- _What to do_
Could you repeat the lines from the start up to and including the line with "click(x=47, y=238)", changing "folder" to "directory" and keeping everything else the same? Leave the pictures out.

--------------------------------

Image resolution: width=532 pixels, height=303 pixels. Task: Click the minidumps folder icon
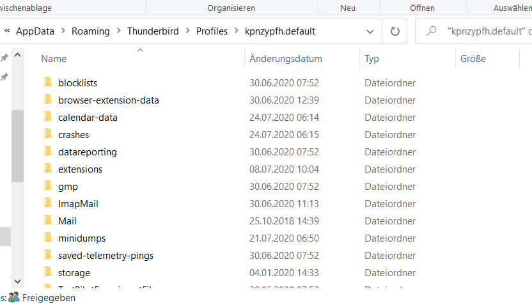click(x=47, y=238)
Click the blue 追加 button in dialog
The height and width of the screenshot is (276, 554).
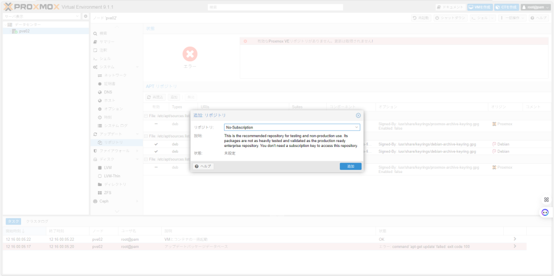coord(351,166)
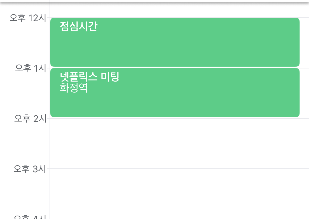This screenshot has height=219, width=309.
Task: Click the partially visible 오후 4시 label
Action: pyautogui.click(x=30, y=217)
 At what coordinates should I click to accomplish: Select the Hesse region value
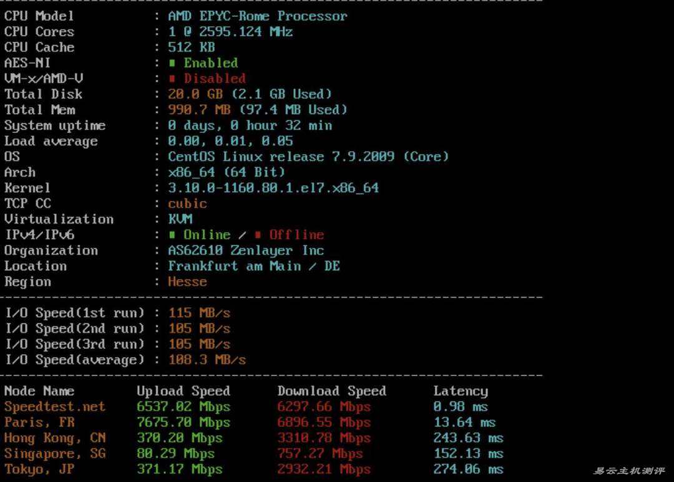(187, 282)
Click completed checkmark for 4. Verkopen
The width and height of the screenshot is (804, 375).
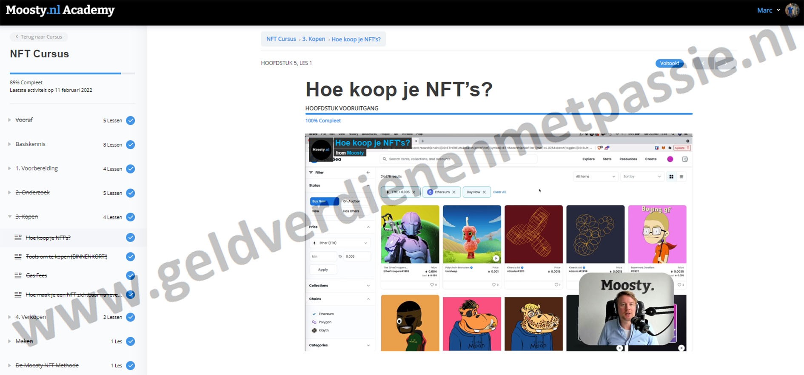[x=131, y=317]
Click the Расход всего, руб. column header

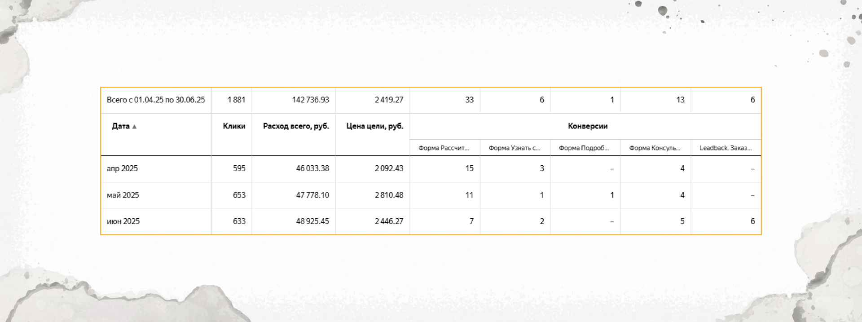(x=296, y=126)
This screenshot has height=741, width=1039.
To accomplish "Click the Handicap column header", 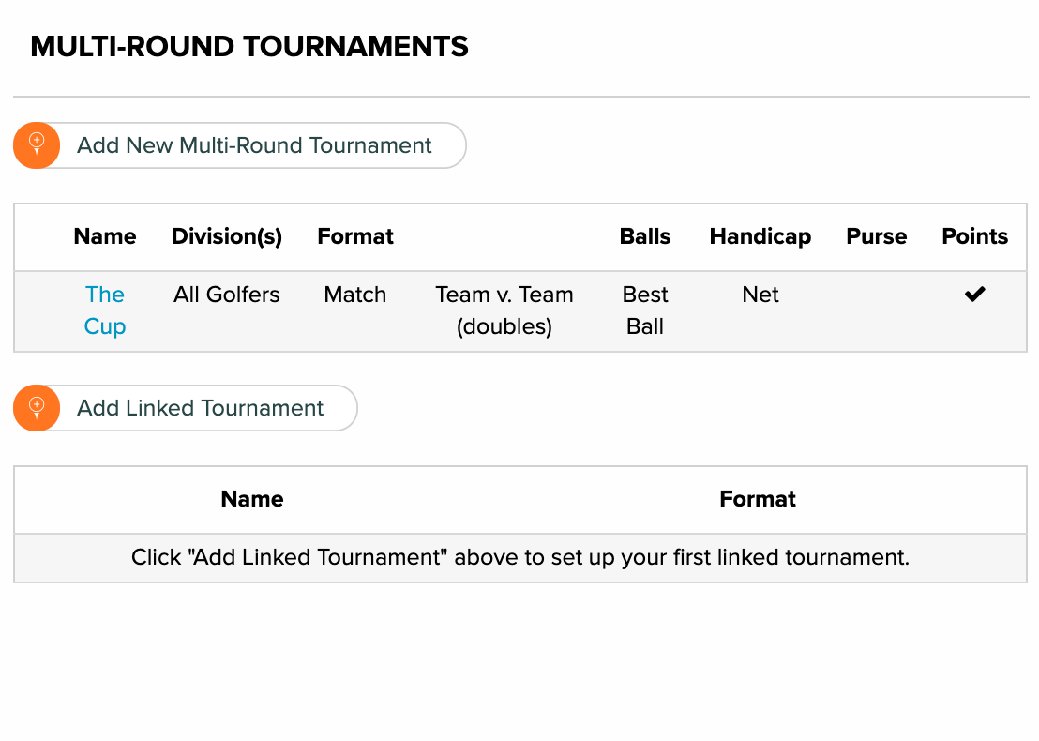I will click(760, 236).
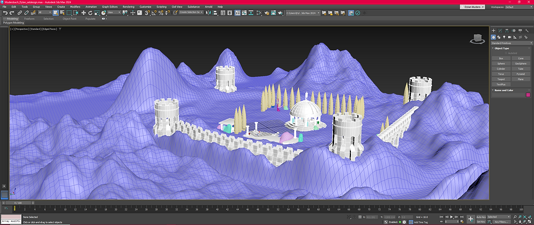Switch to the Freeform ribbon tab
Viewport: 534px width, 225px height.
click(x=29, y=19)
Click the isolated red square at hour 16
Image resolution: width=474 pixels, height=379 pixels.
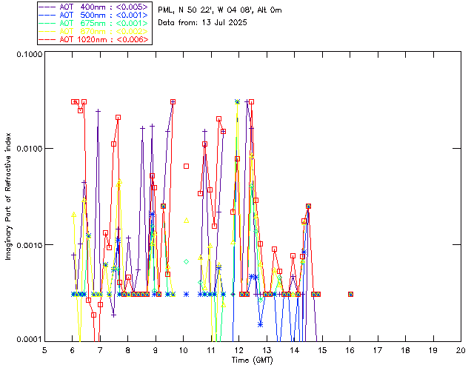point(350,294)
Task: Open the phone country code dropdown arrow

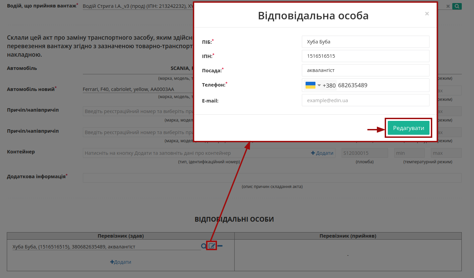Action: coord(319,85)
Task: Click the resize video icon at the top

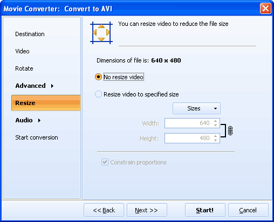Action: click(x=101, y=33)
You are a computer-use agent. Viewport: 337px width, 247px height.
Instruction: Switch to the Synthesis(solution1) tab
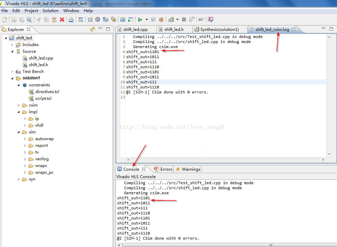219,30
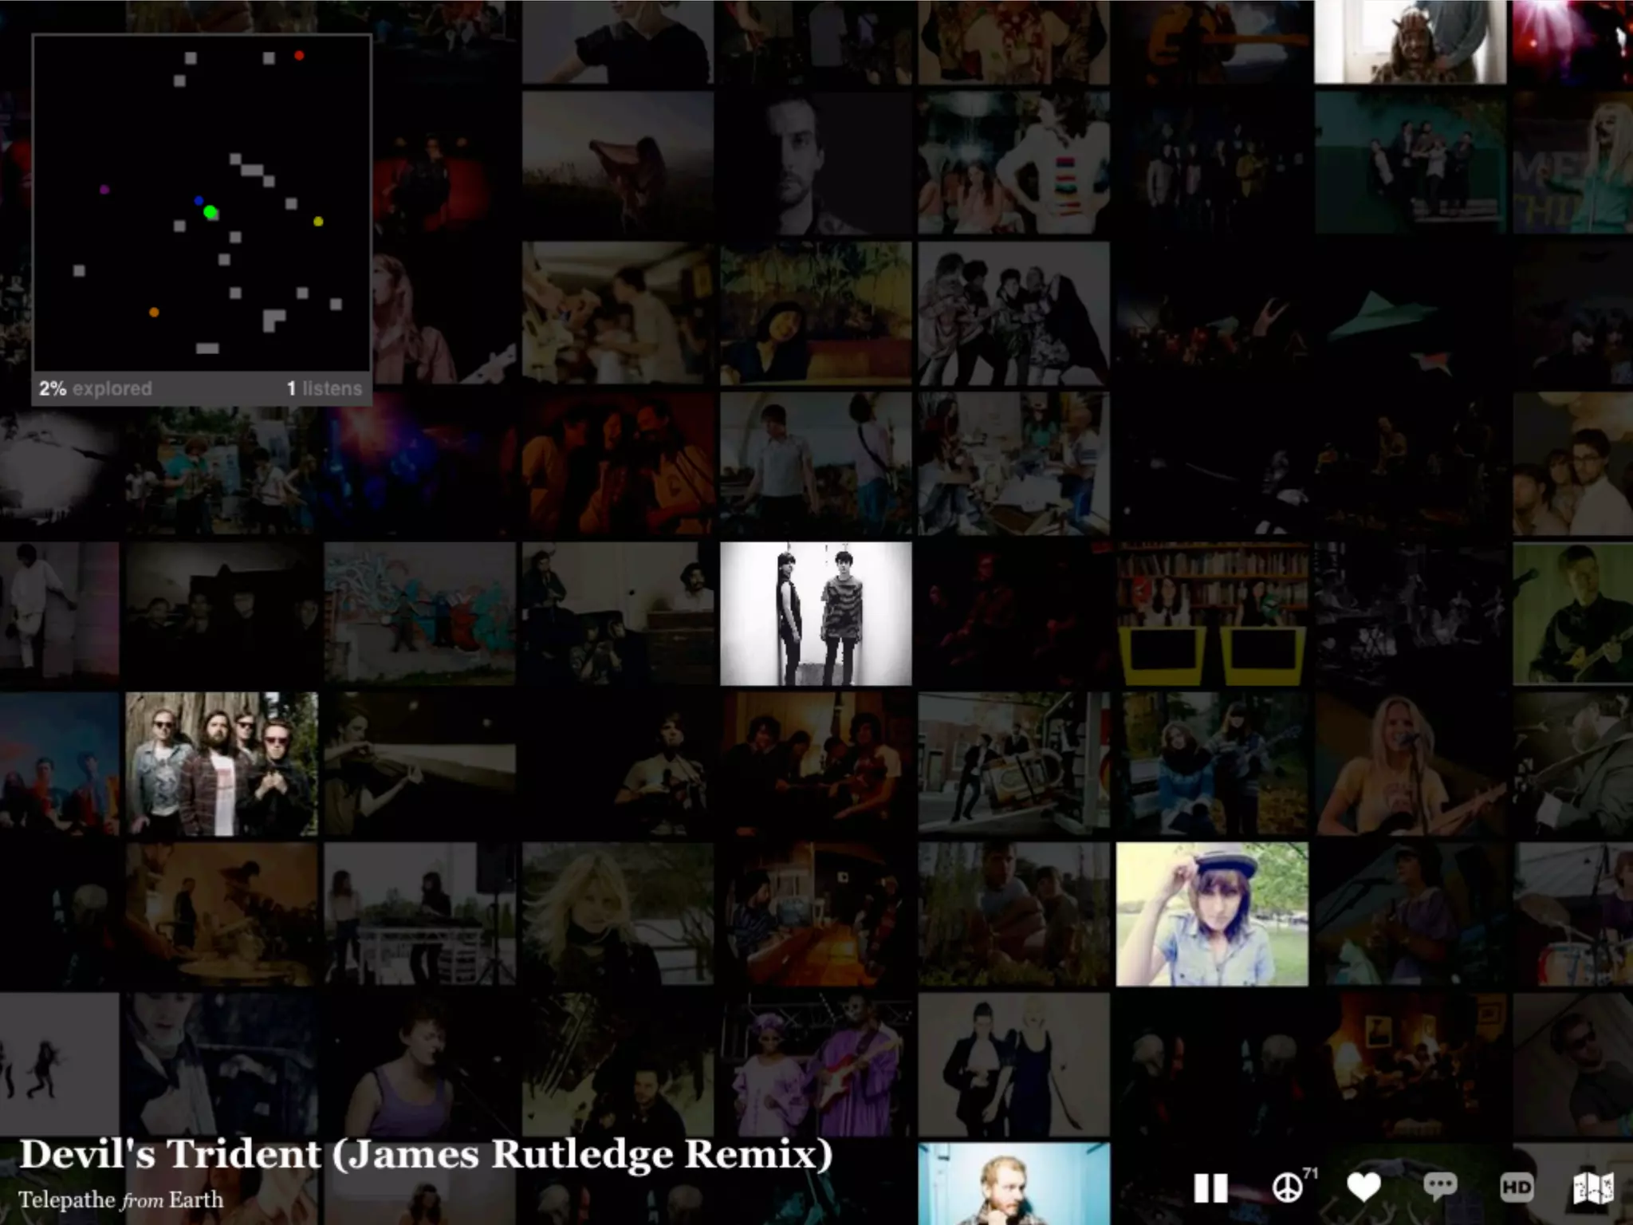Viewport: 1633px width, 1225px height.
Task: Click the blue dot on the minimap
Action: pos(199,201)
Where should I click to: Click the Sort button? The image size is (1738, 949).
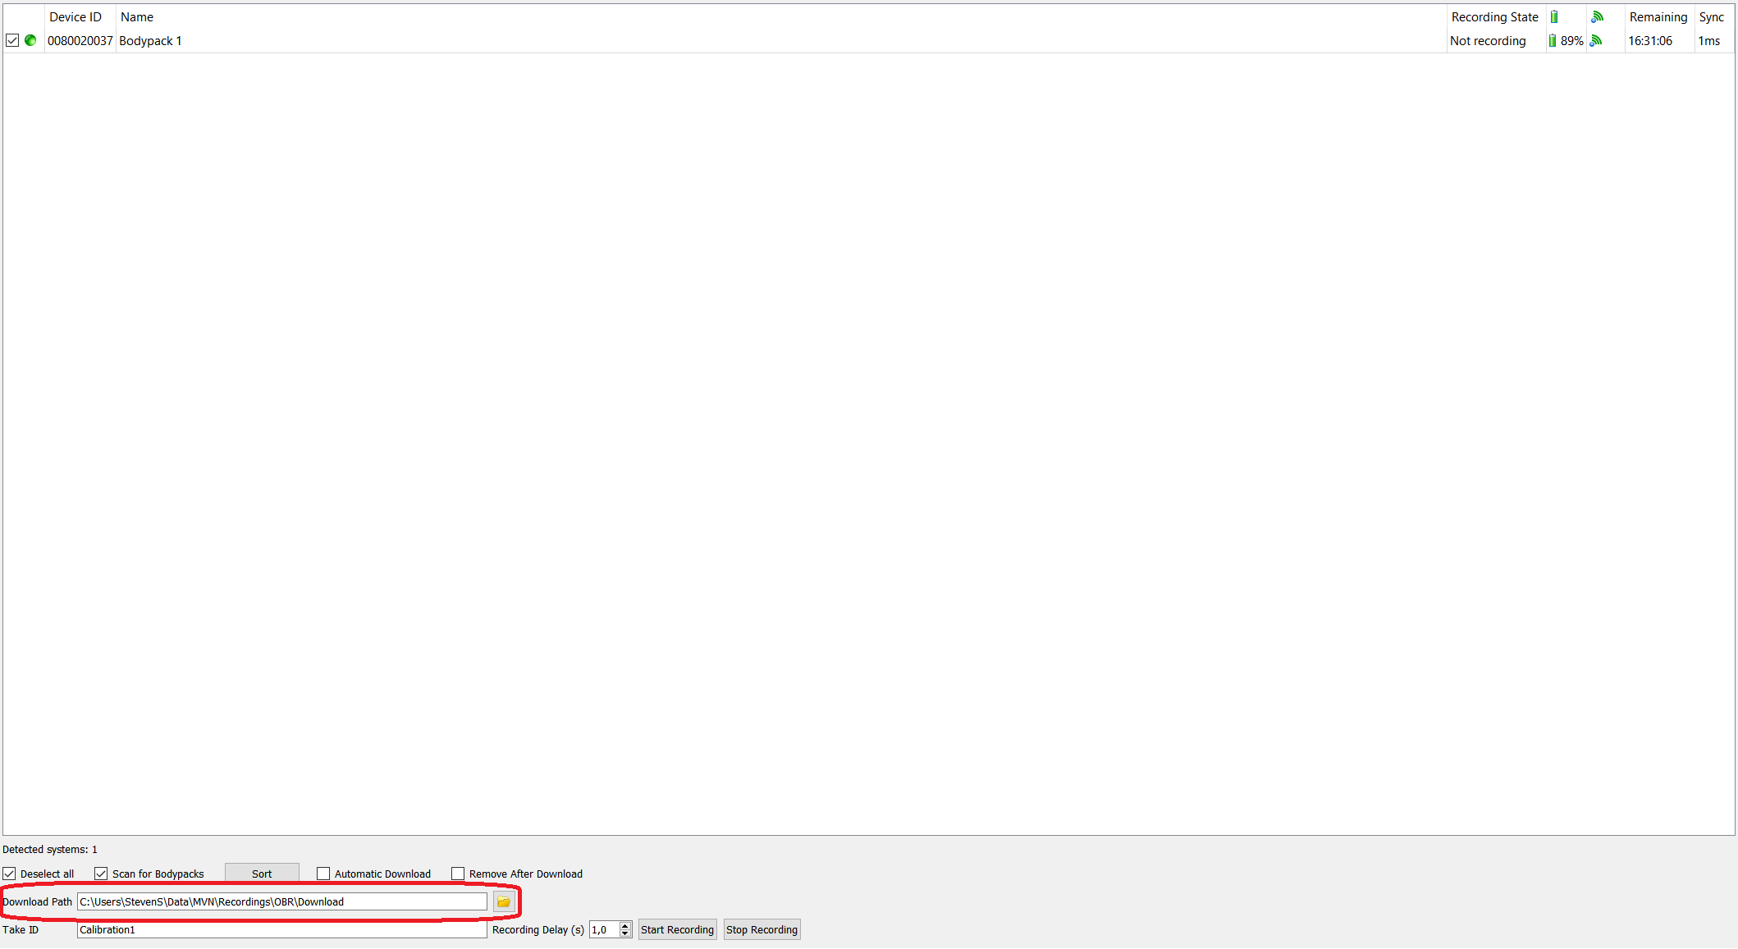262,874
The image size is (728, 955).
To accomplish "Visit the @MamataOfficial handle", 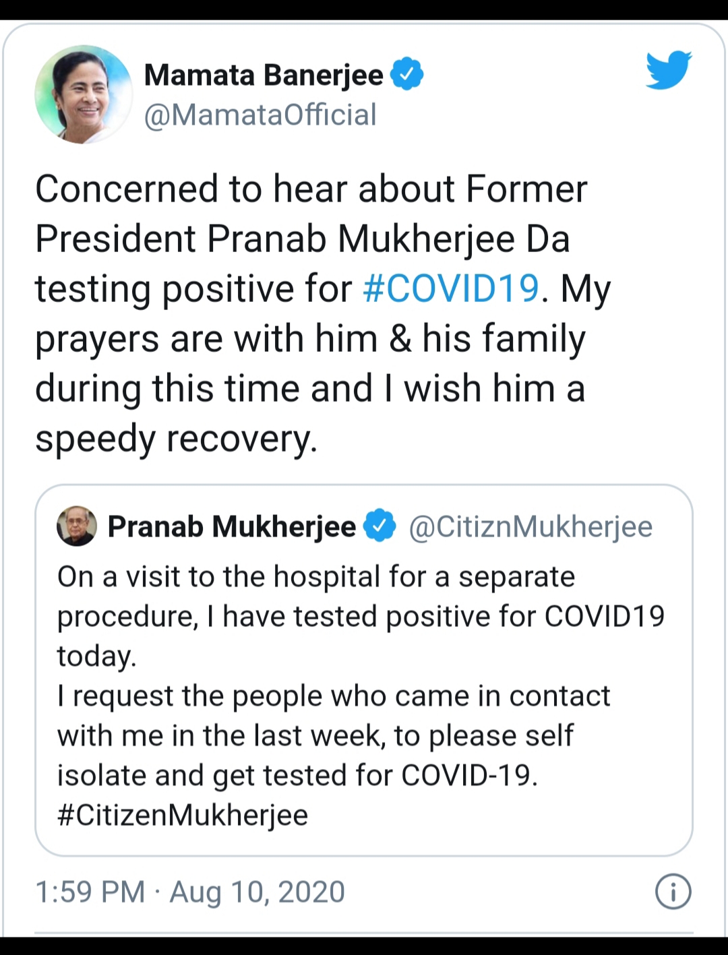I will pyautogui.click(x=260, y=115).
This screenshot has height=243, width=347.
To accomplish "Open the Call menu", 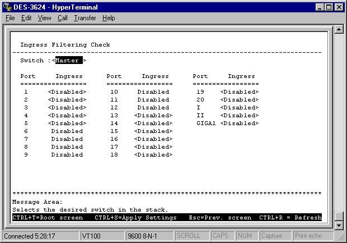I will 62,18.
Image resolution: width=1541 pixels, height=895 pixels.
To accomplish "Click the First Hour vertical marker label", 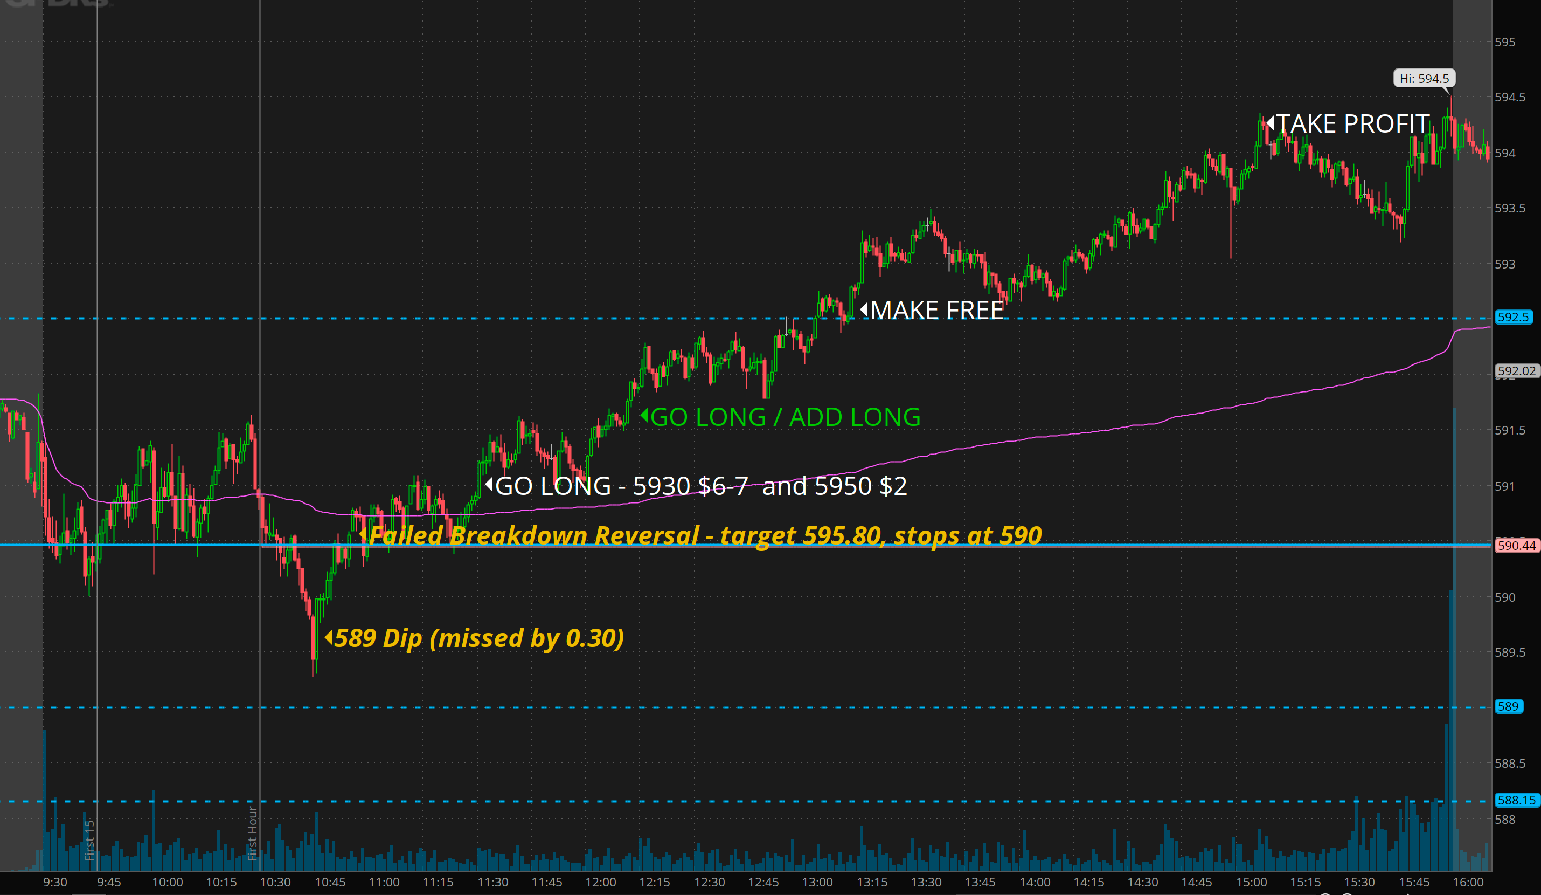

--------------------------------

- _Finished answer_
Image resolution: width=532 pixels, height=303 pixels. Task: Click the minidumps directory icon
click(x=47, y=238)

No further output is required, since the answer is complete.